From the summit I had a nice look down the precipitous north face, layered in steep icy snow. All around us massive barren summits drove out from the valley floor many of which I had the luck of reaching in recent years. I certainly wasn’t expecting views like this! We hung out as long as possible but the chilled October air, bolstered by the soon to be setting son, eventually motivated us off the summit and back towards the lakes far below.

Mount Marriott and Nequatque are the tall ones at left meanwhile Birkenhead Peak takes up residence on the right side of the valley
Melvin Peak off in the distance
Andrea and I in front of Saddlebag Lakes
Group shot on the summit
Looking down the north face
Ostinato Peak in front of Mount Mclean, which I did last year with Brayden

Thankfully, the loose terrain we had to treadmill up on the ascent now made for a super fun and fast boot ski down.

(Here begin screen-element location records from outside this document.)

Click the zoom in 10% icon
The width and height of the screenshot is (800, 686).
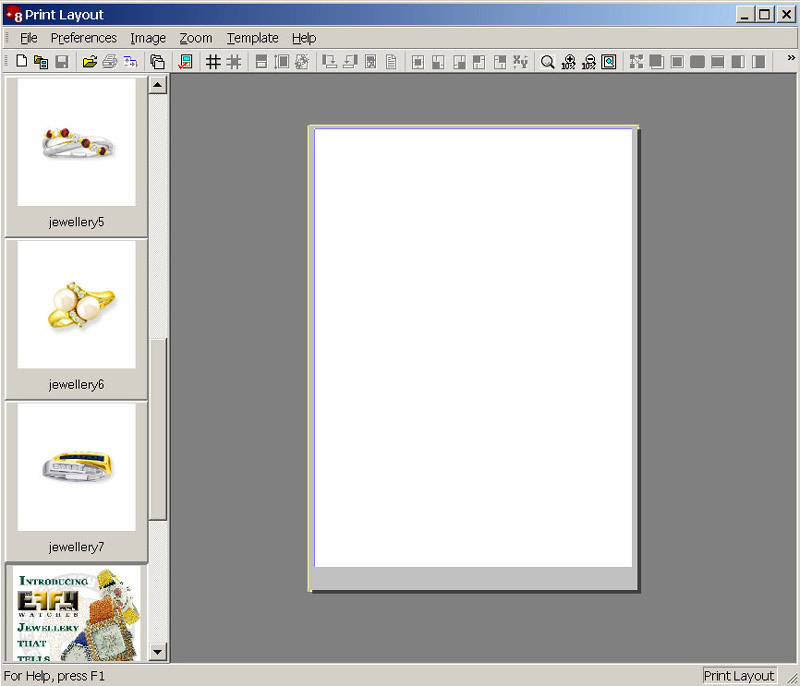569,62
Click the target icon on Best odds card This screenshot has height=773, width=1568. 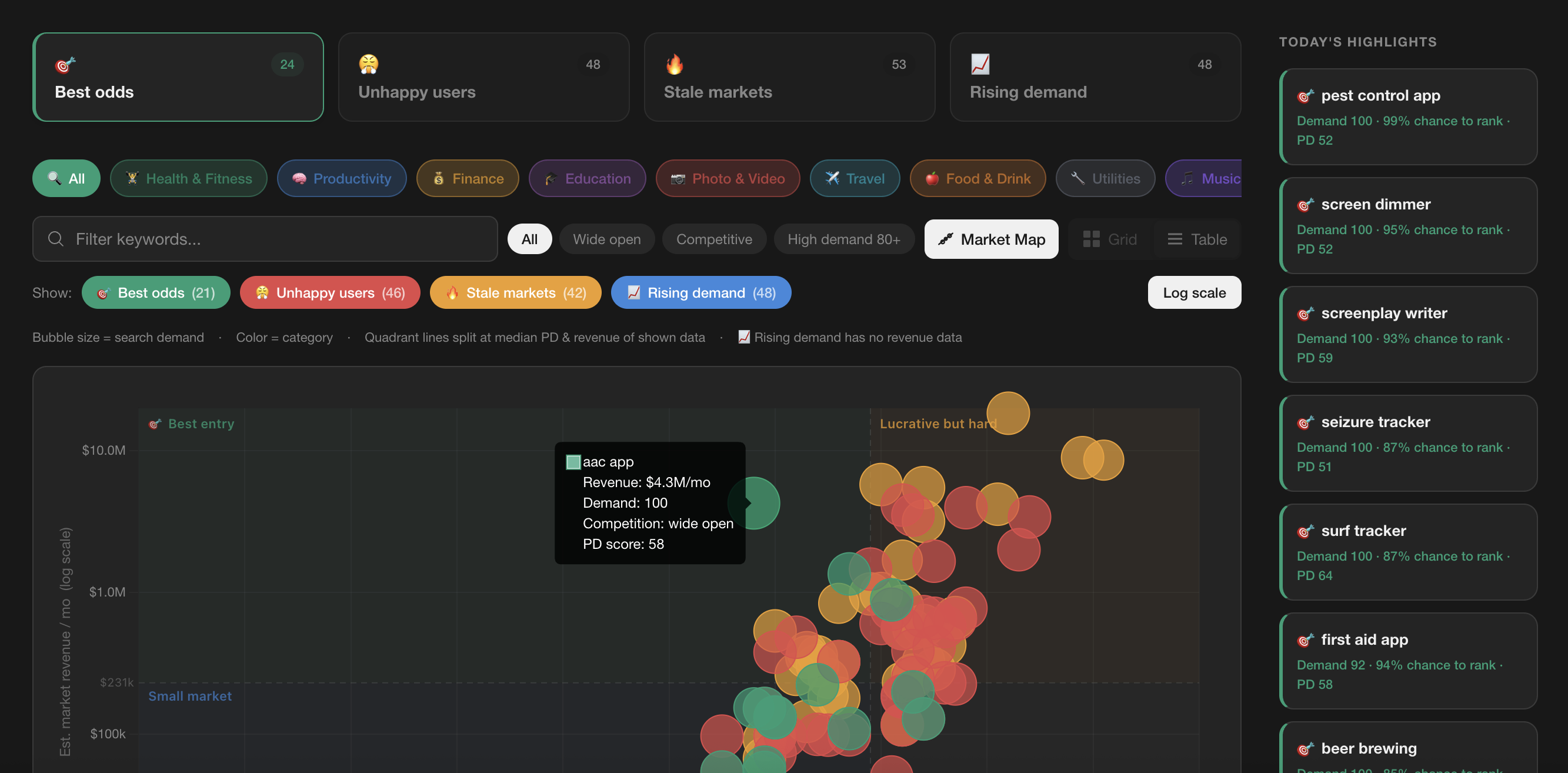click(x=65, y=65)
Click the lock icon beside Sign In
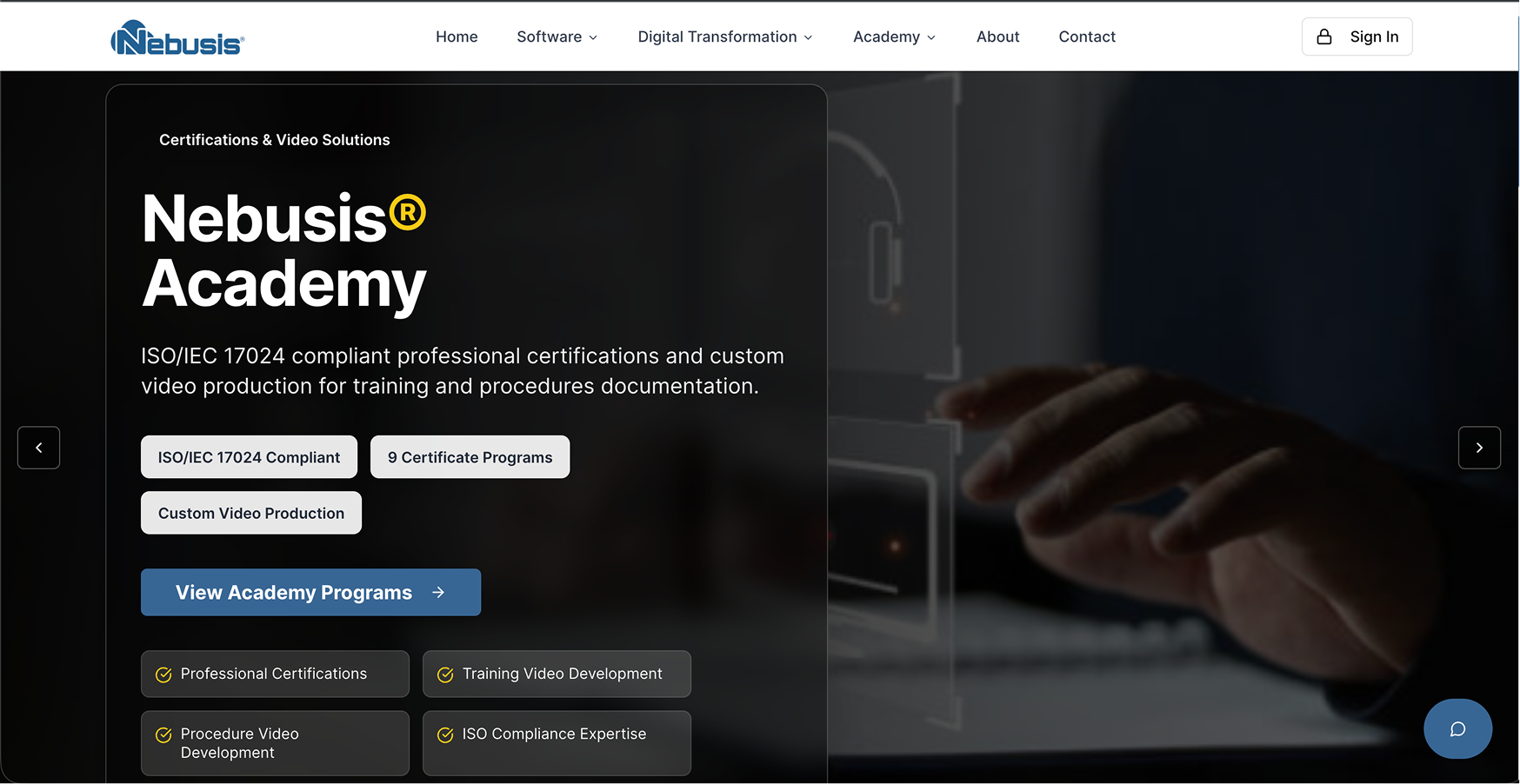Screen dimensions: 1520x784 coord(1323,37)
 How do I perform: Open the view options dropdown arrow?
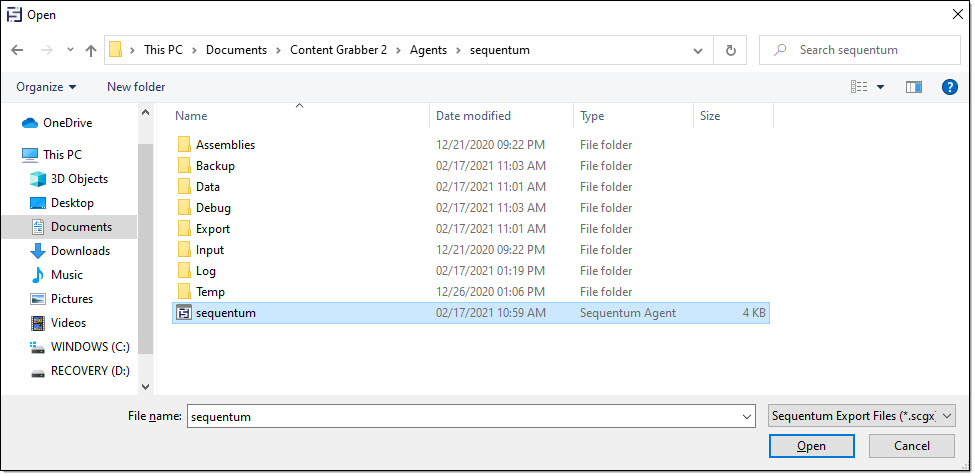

I avoided the rocky outcroppings we had relied on for the way up and weaved through areas of the small scree for a faster descent. 30 minutes after leaving the summit we were back at the lakes and making our way towards the forest. The steep gully before the lakes was actually quite easy to descend as well and before we knew it we were in the cooling air of the trees. Our route back was easy enough until we reached the major section of deadfall. This time, I watched the trail more closely and noticed fresh cuts in the wood further skiers left. I followed the faint path all the way to the cutblock without hitting any major deadfall. Looking back from the cutblock I could see why we had missed the turn off as it’s well obscured.

Easy terrain on the way down
Halfway down
Back at the lakes
Day light was just starting to fade
Sunset over the valley!
Not as bad as it looks now that we found the correct path
Sean’s truck on the way out (we ran into him driving in)

From the cutblock we had a short descent back to the car and then our drive out and back across the bridge went unimpeded. Andrea and I stopped in Whistler for some Avalanche Pizza and reached home at a nice reasonable hour.

It’s a shame access has been so tricky in this area. It’s a truly amazing part of the range and I sincerely hope they find a way to keep it open for the future. I have many more peaks I’d like to check out in the area, but I’m thankful to have at least hike up the tallest one in the mean time!